Friday, April 5, 2013

A Tale of Two Airports

It was the best of times, it was the worst of times - that's how Charles Dickens started his story about the French Revolution, through the eyes of his protagonists living at different ends of the social spectrum, and in two very different cities and societies.  Viewed through the lens of aviation, the city of McKinney is itself two very different places......

On the East side of McKinney, Texas, is Collin County Regional Airport.  If you follow the airport signs from US-75 (Central Expressway) East along Eldorado, you will arrive at the base of the new control tower, opened in 2012.  The airport is owned by the city, and operated by the Collin County Airport Development Corporation (CCADC), which "is tasked with promoting, developing, encouraging and maintaining aeronautical facilities, commerce and development at Collin County Regional Airport". The City council appoints seven board members.

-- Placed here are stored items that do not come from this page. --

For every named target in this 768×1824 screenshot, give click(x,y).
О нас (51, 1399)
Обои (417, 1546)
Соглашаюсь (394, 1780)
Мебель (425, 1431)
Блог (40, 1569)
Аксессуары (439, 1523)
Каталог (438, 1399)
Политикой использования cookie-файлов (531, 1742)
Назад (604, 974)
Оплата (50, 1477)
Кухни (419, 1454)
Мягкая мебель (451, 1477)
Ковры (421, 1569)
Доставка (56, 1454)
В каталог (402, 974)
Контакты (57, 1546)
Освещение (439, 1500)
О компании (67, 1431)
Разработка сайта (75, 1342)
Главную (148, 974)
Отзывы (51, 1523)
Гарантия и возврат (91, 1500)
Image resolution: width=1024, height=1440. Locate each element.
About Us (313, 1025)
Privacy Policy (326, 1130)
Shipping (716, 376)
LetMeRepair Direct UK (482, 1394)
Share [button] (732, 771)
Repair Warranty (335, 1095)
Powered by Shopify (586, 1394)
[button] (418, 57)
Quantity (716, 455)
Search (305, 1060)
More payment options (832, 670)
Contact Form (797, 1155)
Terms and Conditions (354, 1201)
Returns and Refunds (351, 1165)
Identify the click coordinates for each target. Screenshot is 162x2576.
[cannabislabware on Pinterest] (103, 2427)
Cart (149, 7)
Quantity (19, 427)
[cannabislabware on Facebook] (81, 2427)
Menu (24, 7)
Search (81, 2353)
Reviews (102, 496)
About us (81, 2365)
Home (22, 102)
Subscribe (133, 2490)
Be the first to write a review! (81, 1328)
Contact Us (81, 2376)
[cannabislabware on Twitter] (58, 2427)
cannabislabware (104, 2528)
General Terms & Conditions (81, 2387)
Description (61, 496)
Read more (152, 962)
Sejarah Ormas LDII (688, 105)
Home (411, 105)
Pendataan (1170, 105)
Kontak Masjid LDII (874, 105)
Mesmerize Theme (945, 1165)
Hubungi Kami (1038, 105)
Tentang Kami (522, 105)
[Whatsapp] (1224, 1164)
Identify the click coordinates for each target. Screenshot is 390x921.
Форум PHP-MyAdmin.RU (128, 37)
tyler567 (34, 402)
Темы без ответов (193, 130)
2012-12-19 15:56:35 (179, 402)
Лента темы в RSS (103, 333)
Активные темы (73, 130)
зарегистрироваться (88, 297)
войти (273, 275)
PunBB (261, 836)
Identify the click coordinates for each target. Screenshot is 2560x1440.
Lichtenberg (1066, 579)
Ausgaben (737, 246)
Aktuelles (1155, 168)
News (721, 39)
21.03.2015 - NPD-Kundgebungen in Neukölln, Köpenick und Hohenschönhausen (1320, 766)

Although the Automated Weather Observation System (AWOS) which broadcasts on 119.925 MHz always announces "Collin County Regional Airport" before giving the most recent weather measurements to pilots (you can hear it on your phone by dialing (972) 548-8525), the aviation world simply calls it "McKinney", or knows it by its International Civil Aviation Organization code "KTKI".  All US airports with an ICAO code start with the letter "K", Dallas-Fort-Worth's code is KDFW.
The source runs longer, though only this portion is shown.